The flight came up as being delayed to 6am and that provided time to start this blog and download the Blue Star boarding passes for later in the day - another nice innovation that avoids having to go to the office. It wasn’t long before we had a gate and headed down. We were boarded and finally took to the air at 6:30am.
Is 7am too early to have a breakfast of G&T, wine and Pringles ? Not when you are heading to paradise.
The flight took about three and half hours and we touched down in a sunny Diagoras that was a relief having watched the weather forecast over the previous few days. No longer able to go through the EU channel we had to wait to have our passports stamped and by that time the luggage was waiting for us.
There were plenty of taxis and we hopped into one driven by a guy from Sými so that allowed us to exchange tales and before we knew it we were sitting in the Taverna Moupáyio just opposite the entrance to Akandia port. The cost of the taxi was €29.
(We will include some prices throughout the blog this time just in light of the high rates of inflation in the UK and to keep potential Sými visitors informed)
Taverna Moupáyio has been a favourite stop ever since a visit with Olympic, years ago, dropped us off there. The food is excellent. Having only had a liquid breakfast (with Pringles) we decided on a light lunch. The waitress excused her lack of English when in fact it was our lack of Greek that was the real issue. So an order of beetroot salad, tuna salad and roasted pepper with feta resulted in a lovely fresh tomato and aubergine salad, superb tuna ceviche (that they only charged the tuna salad price of €4.50 for) and the roasted pepper with feta. With a large bottle of water, an ouzo with ice and a very acceptable small bottle of retsina the whole bill came to €36 which was very similar to our last visit. And the complimentary panacotta was as wobbly as you could wish for.
Around 3pm we walked to the port cafe and had a frappe and the Diagoras ferry docked around 3:45 for its 5pm sailing. We boarded and before long took a stroll to the top deck to enjoy the feeling of return to this place that means so much to us. Was it the sea breeze that caused the moistness in D’s eyes ?
Konstantinos was waiting with a bear-hug and his new luxury taxi to run us up to the village hotel and then the familiar walk along to meet his mum, Anastasia, and an extra special welcome. We are in our favourite room with the slightly secluded and generous balcony looking up to the Vigla.
There have been a lot of improvements made to the property including very swish new windows and doors, WiFi and a double bed !
It didn’t take us long to freshen up and head to the Rainbow. Anastasia was out for a short walk with her husband Sortiris (aka Sam) and he added to our earlier welcome. Then it was Yannis turn to hug us and with “our seats” being available the usual ouzo and retsina appeared without a word being spoken. We are “home”.
The Kali Strata was quite busy and before long our good friend J appeared. It was lovely to have a drink and a catch up. Perhaps Yannis is protecting his customers or maybe the claims back in the UK that there is rampant inflation everywhere is exaggerated but our drinks cost no more than they did during our last visit.
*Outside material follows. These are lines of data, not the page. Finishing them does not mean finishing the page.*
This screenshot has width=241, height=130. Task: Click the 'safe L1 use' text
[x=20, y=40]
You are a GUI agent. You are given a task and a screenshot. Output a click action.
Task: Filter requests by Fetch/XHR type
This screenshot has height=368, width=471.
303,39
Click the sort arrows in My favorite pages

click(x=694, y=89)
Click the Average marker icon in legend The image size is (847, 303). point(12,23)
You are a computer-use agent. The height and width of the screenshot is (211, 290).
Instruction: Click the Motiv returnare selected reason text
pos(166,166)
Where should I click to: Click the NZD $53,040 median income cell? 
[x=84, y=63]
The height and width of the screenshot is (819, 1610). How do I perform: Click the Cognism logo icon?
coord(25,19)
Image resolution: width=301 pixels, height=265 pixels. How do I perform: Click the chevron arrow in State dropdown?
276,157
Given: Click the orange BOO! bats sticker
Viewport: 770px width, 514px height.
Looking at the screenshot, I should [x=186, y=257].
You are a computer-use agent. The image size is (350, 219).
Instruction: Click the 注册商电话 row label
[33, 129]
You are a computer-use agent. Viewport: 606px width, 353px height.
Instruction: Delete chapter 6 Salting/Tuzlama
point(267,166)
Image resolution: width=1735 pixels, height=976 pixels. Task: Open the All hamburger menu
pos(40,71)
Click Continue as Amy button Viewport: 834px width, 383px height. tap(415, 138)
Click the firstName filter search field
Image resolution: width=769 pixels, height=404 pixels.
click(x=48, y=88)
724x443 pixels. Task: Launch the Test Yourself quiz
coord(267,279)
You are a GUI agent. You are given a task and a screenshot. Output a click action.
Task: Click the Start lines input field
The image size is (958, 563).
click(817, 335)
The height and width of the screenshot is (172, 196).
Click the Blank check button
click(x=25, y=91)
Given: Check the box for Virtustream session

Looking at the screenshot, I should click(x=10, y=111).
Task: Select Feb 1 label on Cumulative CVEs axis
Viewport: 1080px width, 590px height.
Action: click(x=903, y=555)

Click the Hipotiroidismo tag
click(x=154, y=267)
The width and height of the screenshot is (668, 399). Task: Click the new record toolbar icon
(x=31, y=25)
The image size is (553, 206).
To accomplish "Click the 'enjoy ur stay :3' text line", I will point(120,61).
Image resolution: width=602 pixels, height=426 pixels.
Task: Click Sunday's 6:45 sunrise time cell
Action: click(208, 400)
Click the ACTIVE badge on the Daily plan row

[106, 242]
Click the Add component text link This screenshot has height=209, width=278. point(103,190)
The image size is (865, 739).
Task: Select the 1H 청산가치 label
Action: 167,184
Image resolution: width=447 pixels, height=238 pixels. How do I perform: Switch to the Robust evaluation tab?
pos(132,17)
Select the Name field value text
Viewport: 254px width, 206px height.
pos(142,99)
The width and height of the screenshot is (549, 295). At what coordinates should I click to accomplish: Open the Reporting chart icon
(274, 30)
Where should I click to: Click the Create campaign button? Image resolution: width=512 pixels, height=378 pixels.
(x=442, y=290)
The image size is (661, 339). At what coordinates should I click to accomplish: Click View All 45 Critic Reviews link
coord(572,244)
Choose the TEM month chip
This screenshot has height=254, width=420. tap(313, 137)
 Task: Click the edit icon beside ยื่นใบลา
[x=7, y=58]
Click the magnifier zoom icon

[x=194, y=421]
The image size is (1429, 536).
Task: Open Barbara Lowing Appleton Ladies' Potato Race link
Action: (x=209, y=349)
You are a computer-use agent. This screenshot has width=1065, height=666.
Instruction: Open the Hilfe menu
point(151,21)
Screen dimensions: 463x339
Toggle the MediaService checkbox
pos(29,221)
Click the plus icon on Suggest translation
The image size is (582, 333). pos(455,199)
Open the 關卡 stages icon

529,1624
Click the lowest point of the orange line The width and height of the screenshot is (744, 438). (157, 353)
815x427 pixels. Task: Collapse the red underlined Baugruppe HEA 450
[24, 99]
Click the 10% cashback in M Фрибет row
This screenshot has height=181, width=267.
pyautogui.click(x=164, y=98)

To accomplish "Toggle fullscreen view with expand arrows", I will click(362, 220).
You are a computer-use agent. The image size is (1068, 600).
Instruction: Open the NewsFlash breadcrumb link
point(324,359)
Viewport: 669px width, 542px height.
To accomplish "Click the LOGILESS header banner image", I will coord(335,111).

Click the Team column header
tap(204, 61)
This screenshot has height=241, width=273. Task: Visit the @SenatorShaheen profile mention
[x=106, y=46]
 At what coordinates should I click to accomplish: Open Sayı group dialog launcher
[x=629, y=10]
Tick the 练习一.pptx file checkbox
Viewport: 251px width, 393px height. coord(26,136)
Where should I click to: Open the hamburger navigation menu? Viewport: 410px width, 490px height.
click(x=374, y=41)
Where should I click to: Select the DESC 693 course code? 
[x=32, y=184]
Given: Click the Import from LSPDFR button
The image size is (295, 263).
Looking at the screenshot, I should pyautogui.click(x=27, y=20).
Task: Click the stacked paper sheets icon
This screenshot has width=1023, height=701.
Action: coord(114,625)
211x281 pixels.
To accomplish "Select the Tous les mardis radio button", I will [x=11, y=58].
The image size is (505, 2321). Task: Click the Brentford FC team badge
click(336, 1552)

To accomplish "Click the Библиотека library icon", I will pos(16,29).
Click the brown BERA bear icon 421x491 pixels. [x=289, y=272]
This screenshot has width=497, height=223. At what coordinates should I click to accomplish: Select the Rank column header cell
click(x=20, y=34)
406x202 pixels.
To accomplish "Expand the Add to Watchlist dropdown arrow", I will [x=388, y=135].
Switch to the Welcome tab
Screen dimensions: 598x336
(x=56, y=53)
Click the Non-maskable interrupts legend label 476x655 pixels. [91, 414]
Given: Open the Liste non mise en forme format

The tradition of first night continued with dinner in George & Maria’s. A mezes of the mushrooms in red wine, the green beans that are slowly cooked in a light tomato sauce with hints of garlic and pieces of potato, a beetroot salad and the kefedes with the usual accompaniments (water, bread and restsina) was as good as ever and again the price at €36 did not seem any higher than 2019.
The 3am start to the day was catching up with us quickly so we said Kali Nichta and walked back under a bright, almost full moon, with the dots of lights flickering across Chorio as though we had never been away.